Moving the Dgraph databases to HDFS

If your Dgraph databases are currently stored on NFS, you can move them to HDFS.

Note: This procedure is supported for MapR, which uses MapR-FS instead of HDFS. Although this document only refers to HDFS for simplicity, all information also applies to MapR-FS unless specified otherwise.
Because HDFS is a distributed file system, storing your databases there provides increased high availability for the Dgraph. It also increases the amount of data your databases can contain.

When its databases are stored on HDFS, the Dgraph has to run on HDFS DataNodes. If it isn't currently installed on DataNodes, you must move its binaries over when you move its databases.

Important: The DataNode service should be the only Hadoop service running on the Dgraph nodes. In particular, you shouldn't co-locate the Dgraph with Spark, as both require a lot of resources. If you have to host the Dgraph on nodes running Spark or other Hadoop services, use cgroups to ensure it has access to sufficient resources. For more information, see Setting up cgroups for the Dgraph.

To move your Dgraph databases to HDFS:

  1. On the Admin Server, go to $BDD_HOME/BDD_manager/bin and stop BDD:
    ./bdd-admin.sh stop [-t <minutes>]
  2. Copy your Dgraph databases from their current location to the new one on HDFS.
    The bdd user must have read and write access to the new location.
    If you have MapR, the new location must be mounted with a volume and the bdd user must have permission to create and delete snapshots from it.
    If you have HDFS data at rest encryption enabled, the new location must be an encryption zone.
  3. If the Dgraph isn't currently installed on HDFS DataNodes, select one or more in your Hadoop cluster to move it to.
    If other BDD components are currently installed on the selected nodes, verify that the following directories are present on each, and copy over any that are missing.
    • $BDD_HOME/common/edp
    • $BDD_HOME/dataprocessing
    • $BDD_HOME/dgraph
    • $BDD_HOME/logs/edp
    If no BDD components are installed on the selected nodes:
    1. Create a new $BDD_HOME directory on each node.
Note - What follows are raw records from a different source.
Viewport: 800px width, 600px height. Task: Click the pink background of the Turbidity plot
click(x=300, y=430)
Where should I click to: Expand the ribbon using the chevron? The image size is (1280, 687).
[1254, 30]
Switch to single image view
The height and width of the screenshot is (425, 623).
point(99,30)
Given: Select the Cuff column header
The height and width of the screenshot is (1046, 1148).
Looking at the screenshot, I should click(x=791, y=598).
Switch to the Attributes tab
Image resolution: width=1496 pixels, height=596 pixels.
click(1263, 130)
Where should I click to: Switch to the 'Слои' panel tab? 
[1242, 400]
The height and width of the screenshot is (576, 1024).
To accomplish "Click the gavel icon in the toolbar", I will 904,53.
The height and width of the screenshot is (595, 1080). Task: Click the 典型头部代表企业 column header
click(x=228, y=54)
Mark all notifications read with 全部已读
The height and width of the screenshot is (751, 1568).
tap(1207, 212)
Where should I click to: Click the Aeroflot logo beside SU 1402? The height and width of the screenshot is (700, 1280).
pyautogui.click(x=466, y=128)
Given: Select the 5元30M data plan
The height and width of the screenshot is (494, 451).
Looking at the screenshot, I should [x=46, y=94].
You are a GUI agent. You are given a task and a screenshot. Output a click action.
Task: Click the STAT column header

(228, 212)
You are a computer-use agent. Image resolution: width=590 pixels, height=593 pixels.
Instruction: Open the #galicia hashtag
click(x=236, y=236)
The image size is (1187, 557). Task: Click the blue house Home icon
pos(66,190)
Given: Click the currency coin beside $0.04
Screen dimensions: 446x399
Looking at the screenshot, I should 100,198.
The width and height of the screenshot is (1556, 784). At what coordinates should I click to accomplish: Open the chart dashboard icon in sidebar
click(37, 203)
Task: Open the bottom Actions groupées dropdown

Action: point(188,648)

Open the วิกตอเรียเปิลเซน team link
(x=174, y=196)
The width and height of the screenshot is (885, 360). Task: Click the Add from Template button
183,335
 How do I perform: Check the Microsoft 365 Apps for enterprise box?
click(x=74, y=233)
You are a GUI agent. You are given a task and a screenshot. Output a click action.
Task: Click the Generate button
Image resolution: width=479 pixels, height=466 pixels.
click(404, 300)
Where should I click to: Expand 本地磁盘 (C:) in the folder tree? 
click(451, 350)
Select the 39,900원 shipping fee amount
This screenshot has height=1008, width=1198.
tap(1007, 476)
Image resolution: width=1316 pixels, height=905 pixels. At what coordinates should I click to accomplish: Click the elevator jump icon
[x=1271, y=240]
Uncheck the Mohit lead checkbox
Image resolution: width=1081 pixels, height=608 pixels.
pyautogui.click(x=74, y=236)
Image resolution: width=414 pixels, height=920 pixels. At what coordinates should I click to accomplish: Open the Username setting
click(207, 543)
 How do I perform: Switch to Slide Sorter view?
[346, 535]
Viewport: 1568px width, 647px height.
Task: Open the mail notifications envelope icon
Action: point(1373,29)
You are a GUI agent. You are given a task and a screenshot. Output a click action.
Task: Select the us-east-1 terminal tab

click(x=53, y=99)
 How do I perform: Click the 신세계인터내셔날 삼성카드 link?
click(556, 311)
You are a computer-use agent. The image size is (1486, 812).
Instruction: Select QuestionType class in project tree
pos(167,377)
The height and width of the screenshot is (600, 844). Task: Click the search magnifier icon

Its permissions must be 755 an its owner must be the bdd user.
    2. Copy the following directories from an existing Dgraph node to the new ones:
      • $BDD_HOME/BDD_manager
      • $BDD_HOME/common
      • $BDD_HOME/dataprocessing
      • $BDD_HOME/dgraph
      • $BDD_HOME/logs
      • $BDD_HOME/uninstall
      • $BDD_HOME/version.txt
    3. Create a symlink $ORACLE_HOME/BDD pointing to $BDD_HOME.
    4. Optionally, remove the /dgraph directory from the old Dgraph nodes, as it's no longer needed.
      Leave any other BDD directories as they may still be useful.
  4. To enable the Dgraph to access its databases in HDFS, install the HDFS NFS Gateway service (called MapR NFS in MapR) on all Dgraph nodes.
    For instructions, refer to the documentation for your Hadoop distribution.
  5. If you have MapR, mount MapR-FS to the local mount point, $BDD_HOME/dgraph/hdfs_root.
    You can do this by adding an NFS mount point to /etc/fstab on each new Dgraph node. This ensures MapR-FS will be mounted automatically when your system starts. Note that you'll have to remove this manually if you uninstall BDD.
  6. If you have to host the Dgraph on the same node as Spark or any other Hadoop processes (in addition to the HDFS DataNode process), create cgroups to isolate the resources used by Hadoop and the Dgraph.
    For instructions, see Setting up cgroups for the Dgraph.
  7. For best performance, configure short-circuit reads in HDFS.
    This enables the Dgraph to access local files directly, rather than having to use the HDFS DataNode's network sockets to transfer the data. For instructions, refer to the documentation for your Hadoop distribution.
  8. Clean up the ZooKeeper index.
  9. On the Admin Server, copy $BDD_HOME/BDD_manager/conf/bdd.conf to a new location. Open the copy in a text editor and update the following properties:
    Property Description
    DGRAPH_INDEX_DIR The absolute path to the new location of the Dgraph databases directory on HDFS.

    If you have MapR, this location must be mounted as a volume, and the bdd user must have permission to create and delete snapshots from it.

    If you have HDFS data at rest encryption enabled, this location must be an encryption zone.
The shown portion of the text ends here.